UU. nomor 8 tahun 2005 mengatur tentang beberapa perubahan yang terdapat dalam ketentuan UU. 32 tahun 2004 antara lain, perubahan pada pasal 90 ayat (1) yang berbunyi ; jumlah pemilih di setiap TPS sebanyak-banyaknya 300 orang diubah menjadi paling banyak 600 orang.
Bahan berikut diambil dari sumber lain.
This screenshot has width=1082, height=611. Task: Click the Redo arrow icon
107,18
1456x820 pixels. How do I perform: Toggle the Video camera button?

Kemudian ada penyisipan pasal baru yaitu pasal 236A dan pasal 236B. Pasal 236A menyebutkan bahwa dalam hal suatu daerah pemilihan terjadi bencana alam, kerusuhan, gangguan keamanan, dan atau gangguan lainnya di seluruh atau sebagain wilayah pemilihan kepala daerah wakil kepala daerah yang berakibat pemilihan tidak dapat dilaksanakan sesuai dengan jadwal, pemilihan ditunda yang ditetapkan lebih lanjut dengan peraturan pemerintah.

Revisi undang - undang nomor 32 tahun 2004 melahirkan undang - undang nomor 12 tahun 2008. Undang-undang nomor 12 tahun 2008 ini tentang perubahan terhadap undang - undang nomor 32 tahun 2004 mengenai pelaksanaan otonomi daerah. Hal yang paling berbeda dari Undang-undang ini mengenai pemilihan kepala daerah. dimana di dalam undang undang sebelumnya, kepala daerah dipilih langsung dari usulan partai politik atau gabungan partai politik, sedangkan dalam Undang-undang ini, pemilihan kepala daerah secara langsung dapat mencalonkan pasangan calon tanpa didukung oleh partai politik, melainkan calon perseorangan yang dicalonkan melalui dukungan dari masyarakat yang dibuktikan dengan dukungan tertulis dan fotokopi KTP. Pada tanggal 19 April 2007 terbitlah Undang - undang No.

22 tahun 2007 tentang penyelenggaraan pemilihan umum. Di Undang-undang ini Pemilihan kepala daerah dimasukkan pada rezim pemilu. maka kemudian masyarakat mulai mengenal pemilihan kepala daerah dengan sebutan Pemilukada.